Written By: - Date published: 8:41 am, June 7th, 2013 - 45 comments
Categories: john key - Tags: ,

John Key morphing to muldoonSo the fuss about Russel Norman comparing John Key to Robert Muldoon is still rumbling on – almost a week later. National Party spinster David Farrar helpfully rounded up all the outraged editorials. Typically hypocritical of Farrar given the various times he compared Clark to Muldoon, as Andrew Geddis patiently lists here.

I’m with those who think that the comparison is warranted. Not in terms of up-front personality – Key is much more slick and cunning.  But Key is a big fan of Muldoon (see below), and his list of personal attacks and constitutional shenanigans has already grown more than long enough to challenge the old master. Read the post by Geddis for why those who are acting all outraged have a bad case of “doth protest too much”.

Anyway, not wanting to steal Russel’s thunder or anything, but I feel I should point out that when it comes to comparing Key and Muldoon, The Standard was way ahead of you. Like, six years ahead of you – the post reproduced below the line is from Tane in 2007. Interesting to note how much Key admires Muldoon…


John, I am your father

There’s been a bit of excitement round the traps today over this picture from Stuff.co.nz, which tries to merge Helen Clark’s face into Rob Muldoon’s.

Naturally, National Party blogger David Farrar has been wallowing like a pig in shit over Mike Moore’s comments in the Herald comparing the two, and he seems to think the Stuff image proves his point.

Personally, I think this one’s a much better fit:

keymuldoon-70.jpg

After all, if we’re going to compare anyone to Muldoon then we may as well start with someone who’s actually expressed his admiration for the guy:

CAMPBELL: What did you think of Muldoon?

KEY: Well I liked him, um…

CAMPBELL: Why?

KEY: Oh well he was a pretty strong leader and at the time it seemed good ah I think you could look back economically now and say um things necessarily weren’t that flash, ah, but at the time I liked his leadership and he, yeah, he seemed like a strong individual.

And is it just me, or is it kinda creepy how even the wrinkles on their foreheads match up?

45 comments on “Key Muldoon ”

  1. Ted 1

    Remove JK’s toupee and the match would be even closer…

  2. The Gormless Fool formerly known as Oleolebiscuitbarrell 2

    Clark was more like Muldoon than anyone we’ve had since. That sneer.
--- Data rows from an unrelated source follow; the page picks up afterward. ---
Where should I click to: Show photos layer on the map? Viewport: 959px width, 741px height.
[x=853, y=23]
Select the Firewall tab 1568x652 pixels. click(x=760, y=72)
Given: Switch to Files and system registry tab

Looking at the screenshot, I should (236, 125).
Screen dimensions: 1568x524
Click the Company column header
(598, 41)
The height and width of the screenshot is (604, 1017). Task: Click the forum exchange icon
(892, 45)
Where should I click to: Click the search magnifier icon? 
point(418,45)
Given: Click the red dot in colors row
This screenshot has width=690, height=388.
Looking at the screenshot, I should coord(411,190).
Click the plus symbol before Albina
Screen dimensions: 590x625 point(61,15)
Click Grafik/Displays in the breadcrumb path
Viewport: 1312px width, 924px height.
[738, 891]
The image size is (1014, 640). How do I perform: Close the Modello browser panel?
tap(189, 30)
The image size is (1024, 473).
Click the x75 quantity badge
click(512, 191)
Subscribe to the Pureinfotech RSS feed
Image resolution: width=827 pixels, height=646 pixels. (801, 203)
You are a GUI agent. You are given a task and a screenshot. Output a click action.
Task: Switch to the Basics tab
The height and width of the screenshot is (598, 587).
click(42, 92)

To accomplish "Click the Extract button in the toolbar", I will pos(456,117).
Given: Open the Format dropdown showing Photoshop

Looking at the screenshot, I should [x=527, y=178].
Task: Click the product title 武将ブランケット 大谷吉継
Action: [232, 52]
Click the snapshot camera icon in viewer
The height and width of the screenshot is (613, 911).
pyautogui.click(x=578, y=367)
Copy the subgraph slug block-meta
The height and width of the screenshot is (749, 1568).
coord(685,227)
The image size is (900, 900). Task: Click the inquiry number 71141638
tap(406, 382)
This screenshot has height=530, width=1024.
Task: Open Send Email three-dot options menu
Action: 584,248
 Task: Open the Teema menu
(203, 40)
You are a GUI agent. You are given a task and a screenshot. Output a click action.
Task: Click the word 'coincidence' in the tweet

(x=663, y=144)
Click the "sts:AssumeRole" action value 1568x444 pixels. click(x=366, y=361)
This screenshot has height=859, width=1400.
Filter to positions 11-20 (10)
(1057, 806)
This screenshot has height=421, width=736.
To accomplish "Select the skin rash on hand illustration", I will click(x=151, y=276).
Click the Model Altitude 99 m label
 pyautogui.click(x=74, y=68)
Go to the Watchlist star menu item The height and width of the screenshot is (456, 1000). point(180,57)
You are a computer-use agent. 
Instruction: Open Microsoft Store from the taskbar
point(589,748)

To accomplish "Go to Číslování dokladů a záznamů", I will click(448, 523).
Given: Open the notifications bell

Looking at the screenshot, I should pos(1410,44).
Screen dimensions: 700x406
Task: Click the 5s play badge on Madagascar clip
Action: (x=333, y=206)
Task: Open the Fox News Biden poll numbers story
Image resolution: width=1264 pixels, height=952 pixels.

That chuckle. That swag.

    • Enough is Enough 2.1

      That competence, that unprecedented popularity, that dedication to all New Zealanders (the many not the few), that brilliant legacy…

      Ohh hang on that is all Clark and defineitley not Muldoon or Key.

      Imagine if Helen stood next year. Labour would win in an actual landslide

    • Anne 2.2

      These gormless right wing fools do like to create images in their heads that never existed in reality.

      Clark never swaggered! Far too classy.
      She never sneered. Could be sarcastic (and droll with it) but that’s not sneering.
      She laughed on occasion. Oh, the horror of it – dared to laugh.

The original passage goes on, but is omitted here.